A feral child is a human who has lived away from human contact from a very young age and has little or no experience of human care, loving or social behavior, and, crucially, human language. Feral children are confined by humans (often parents), brought up by animals, or isolated in the wild. This is the story of Isabelle.
An illegitimate child
Isabelle was born in 1932. She was an illegitimate child and was kept in seclusion for this reason. Her mother had developed normally up to the age of two years and then, due to an accident, had become deaf-mute and had not been educated.
From the day Isabelle was born until she was a little over six years of age, mother and child spent their time together in a dark room with the blinds drawn, separated from the rest of the family. The mother’s parents did not permit her to leave the house alone.
Escaping from home
Isabelle’s mother eventually escaped, carrying her child with her, and in this way, Isabelle’s case was brought to the notice of the authorities.
As a result of the lack of sunlight, fresh air, and proper nutrition, Isabelle developed a rachitic condition that made locomotion virtually impossible. This condition yielded to proper treatment, including surgery, and Isabelle learned to walk and move normally.
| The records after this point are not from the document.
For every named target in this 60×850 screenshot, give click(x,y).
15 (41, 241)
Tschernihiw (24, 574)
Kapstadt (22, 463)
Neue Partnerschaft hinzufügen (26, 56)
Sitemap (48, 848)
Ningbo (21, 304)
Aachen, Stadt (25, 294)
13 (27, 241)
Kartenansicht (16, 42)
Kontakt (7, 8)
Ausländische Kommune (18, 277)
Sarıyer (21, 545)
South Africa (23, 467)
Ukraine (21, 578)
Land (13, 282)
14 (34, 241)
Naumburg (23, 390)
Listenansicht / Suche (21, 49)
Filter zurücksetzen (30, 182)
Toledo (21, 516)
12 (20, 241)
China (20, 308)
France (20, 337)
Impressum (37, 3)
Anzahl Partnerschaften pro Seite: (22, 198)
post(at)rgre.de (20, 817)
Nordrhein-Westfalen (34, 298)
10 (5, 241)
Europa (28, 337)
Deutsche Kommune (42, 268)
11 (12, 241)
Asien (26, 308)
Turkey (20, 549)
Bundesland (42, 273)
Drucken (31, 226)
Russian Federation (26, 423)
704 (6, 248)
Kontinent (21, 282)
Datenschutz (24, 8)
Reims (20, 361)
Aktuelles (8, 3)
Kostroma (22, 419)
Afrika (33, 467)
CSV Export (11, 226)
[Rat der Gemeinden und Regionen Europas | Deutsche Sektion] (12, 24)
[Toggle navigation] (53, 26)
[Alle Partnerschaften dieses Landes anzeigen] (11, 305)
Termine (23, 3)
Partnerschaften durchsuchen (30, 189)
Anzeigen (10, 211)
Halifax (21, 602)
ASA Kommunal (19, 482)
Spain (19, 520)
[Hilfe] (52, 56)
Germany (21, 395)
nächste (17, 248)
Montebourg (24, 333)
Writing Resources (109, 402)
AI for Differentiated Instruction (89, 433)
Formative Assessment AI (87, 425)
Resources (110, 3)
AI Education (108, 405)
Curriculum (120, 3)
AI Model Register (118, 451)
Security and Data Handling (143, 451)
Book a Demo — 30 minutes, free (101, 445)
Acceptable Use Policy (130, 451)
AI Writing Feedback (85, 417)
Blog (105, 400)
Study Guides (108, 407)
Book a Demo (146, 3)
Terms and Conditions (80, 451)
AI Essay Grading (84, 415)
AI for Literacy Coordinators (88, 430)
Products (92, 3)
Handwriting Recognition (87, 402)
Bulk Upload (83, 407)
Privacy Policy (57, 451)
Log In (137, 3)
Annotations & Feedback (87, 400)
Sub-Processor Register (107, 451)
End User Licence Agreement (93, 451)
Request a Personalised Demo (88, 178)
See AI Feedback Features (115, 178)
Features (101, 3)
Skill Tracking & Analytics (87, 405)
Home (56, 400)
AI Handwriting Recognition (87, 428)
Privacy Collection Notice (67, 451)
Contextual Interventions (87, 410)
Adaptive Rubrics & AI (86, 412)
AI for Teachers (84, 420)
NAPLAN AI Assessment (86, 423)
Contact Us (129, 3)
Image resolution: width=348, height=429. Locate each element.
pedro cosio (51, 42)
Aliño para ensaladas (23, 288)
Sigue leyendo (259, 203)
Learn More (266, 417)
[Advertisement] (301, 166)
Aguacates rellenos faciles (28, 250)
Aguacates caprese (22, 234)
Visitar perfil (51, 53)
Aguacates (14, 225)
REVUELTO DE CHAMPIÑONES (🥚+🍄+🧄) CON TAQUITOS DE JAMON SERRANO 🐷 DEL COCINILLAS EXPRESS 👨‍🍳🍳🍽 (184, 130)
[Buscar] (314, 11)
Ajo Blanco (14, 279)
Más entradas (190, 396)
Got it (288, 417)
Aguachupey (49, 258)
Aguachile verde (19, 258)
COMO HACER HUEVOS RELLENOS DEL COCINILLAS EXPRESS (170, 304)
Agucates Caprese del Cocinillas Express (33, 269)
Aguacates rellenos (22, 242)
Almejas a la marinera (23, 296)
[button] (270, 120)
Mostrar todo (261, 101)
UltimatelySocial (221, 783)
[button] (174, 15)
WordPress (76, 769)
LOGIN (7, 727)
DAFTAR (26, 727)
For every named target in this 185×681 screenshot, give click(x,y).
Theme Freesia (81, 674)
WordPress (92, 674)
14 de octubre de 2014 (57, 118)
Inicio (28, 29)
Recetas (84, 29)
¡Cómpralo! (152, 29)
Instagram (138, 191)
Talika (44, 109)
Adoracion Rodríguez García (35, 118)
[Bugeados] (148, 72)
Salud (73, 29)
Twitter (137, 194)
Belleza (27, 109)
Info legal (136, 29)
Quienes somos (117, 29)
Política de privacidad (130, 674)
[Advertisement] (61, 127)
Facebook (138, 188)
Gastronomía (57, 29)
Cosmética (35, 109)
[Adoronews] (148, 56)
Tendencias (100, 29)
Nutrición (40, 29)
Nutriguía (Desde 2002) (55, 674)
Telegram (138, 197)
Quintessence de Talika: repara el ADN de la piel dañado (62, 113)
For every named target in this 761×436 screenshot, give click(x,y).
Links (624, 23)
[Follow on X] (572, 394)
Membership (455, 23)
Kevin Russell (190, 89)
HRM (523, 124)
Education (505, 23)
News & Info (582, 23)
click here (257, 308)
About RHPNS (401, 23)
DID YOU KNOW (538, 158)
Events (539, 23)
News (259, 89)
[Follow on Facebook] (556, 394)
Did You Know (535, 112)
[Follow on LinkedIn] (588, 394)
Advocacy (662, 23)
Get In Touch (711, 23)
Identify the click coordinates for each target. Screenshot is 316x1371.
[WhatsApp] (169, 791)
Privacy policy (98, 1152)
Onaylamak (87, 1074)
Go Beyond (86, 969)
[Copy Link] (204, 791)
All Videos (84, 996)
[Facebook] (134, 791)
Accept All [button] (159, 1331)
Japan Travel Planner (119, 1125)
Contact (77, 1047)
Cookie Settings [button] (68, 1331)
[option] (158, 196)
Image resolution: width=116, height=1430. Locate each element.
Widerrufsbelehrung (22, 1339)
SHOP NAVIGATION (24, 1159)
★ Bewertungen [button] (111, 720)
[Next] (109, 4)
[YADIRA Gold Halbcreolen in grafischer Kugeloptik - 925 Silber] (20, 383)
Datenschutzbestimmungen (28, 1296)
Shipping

When Isabelle’s intelligence was first tested at six and a half years old, her mental age appeared to be about nineteen months. In place of normal speech, she made a croaking sound.
Rapid improvement
Through intensive training and a stimulating environment, Isabelle improved so much that she was considered a child of average intelligence by the age of eight.
Her language development had been rapid: by that time, she already had a vocabulary of 1,500 to 2,000 words, she enjoyed and could recite nursery rhymes, and she could tell a story and make one up. She could now create and share a world of imagination with others and was not confined in her use of language to the immediate and the concrete.